_What you are asked to do_
In the entries below, which lines run from the one containing "Mentions légales (317, 2552)" to the one containing "Dunia Pendidikan (16, 2095)"? Copy exactly those lines, ends included, and no others.

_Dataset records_
____________
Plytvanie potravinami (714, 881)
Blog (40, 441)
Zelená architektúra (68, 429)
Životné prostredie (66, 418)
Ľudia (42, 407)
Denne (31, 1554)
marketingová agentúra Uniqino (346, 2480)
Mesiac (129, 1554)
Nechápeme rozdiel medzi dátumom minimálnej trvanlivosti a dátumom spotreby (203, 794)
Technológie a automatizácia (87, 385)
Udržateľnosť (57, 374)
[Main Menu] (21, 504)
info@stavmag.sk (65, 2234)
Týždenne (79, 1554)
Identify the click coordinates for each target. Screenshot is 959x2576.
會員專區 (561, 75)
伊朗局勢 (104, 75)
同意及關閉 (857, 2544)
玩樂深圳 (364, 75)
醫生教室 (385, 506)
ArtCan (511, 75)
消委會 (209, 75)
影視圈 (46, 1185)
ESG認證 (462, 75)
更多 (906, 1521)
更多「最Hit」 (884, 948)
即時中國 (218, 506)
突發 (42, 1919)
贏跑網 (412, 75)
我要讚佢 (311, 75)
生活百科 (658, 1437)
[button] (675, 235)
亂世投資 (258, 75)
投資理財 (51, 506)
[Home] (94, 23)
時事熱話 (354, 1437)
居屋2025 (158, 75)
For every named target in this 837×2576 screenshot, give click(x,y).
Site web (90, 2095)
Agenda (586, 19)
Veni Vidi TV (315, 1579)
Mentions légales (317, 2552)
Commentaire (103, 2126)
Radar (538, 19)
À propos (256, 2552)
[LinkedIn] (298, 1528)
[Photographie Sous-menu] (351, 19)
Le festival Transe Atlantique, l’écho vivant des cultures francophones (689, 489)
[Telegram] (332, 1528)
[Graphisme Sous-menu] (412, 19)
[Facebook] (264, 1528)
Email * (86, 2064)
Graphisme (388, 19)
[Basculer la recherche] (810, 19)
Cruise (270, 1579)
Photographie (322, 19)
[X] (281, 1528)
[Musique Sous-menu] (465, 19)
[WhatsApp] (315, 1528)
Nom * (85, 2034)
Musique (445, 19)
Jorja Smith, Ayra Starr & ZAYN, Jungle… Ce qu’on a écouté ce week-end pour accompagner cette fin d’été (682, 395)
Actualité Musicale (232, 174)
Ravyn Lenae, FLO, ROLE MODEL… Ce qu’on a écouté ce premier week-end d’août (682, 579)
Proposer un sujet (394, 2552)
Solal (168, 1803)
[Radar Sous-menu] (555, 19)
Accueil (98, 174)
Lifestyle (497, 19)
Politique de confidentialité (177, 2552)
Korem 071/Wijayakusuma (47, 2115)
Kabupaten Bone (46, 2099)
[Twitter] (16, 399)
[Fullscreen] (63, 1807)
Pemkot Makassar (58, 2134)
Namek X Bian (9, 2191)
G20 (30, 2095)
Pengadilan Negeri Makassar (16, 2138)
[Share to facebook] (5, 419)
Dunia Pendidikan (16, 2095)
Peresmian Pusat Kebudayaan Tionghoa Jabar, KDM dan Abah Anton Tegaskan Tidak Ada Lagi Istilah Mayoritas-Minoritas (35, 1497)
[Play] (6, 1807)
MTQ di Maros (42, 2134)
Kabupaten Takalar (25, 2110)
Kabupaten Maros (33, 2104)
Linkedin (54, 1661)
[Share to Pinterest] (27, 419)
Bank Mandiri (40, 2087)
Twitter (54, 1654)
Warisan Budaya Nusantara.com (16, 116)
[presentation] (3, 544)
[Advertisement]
____________
_Final answer_
Mentions légales (317, 2552)
Commentaire (103, 2126)
Radar (538, 19)
À propos (256, 2552)
[LinkedIn] (298, 1528)
[Photographie Sous-menu] (351, 19)
Le festival Transe Atlantique, l’écho vivant des cultures francophones (689, 489)
[Telegram] (332, 1528)
[Graphisme Sous-menu] (412, 19)
[Facebook] (264, 1528)
Email * (86, 2064)
Graphisme (388, 19)
[Basculer la recherche] (810, 19)
Cruise (270, 1579)
Photographie (322, 19)
[X] (281, 1528)
[Musique Sous-menu] (465, 19)
[WhatsApp] (315, 1528)
Nom * (85, 2034)
Musique (445, 19)
Jorja Smith, Ayra Starr & ZAYN, Jungle… Ce qu’on a écouté ce week-end pour accompagner cette fin d’été (682, 395)
Actualité Musicale (232, 174)
Ravyn Lenae, FLO, ROLE MODEL… Ce qu’on a écouté ce premier week-end d’août (682, 579)
Proposer un sujet (394, 2552)
Solal (168, 1803)
[Radar Sous-menu] (555, 19)
Accueil (98, 174)
Lifestyle (497, 19)
Politique de confidentialité (177, 2552)
Korem 071/Wijayakusuma (47, 2115)
Kabupaten Bone (46, 2099)
[Twitter] (16, 399)
[Fullscreen] (63, 1807)
Pemkot Makassar (58, 2134)
Namek X Bian (9, 2191)
G20 (30, 2095)
Pengadilan Negeri Makassar (16, 2138)
[Share to facebook] (5, 419)
Dunia Pendidikan (16, 2095)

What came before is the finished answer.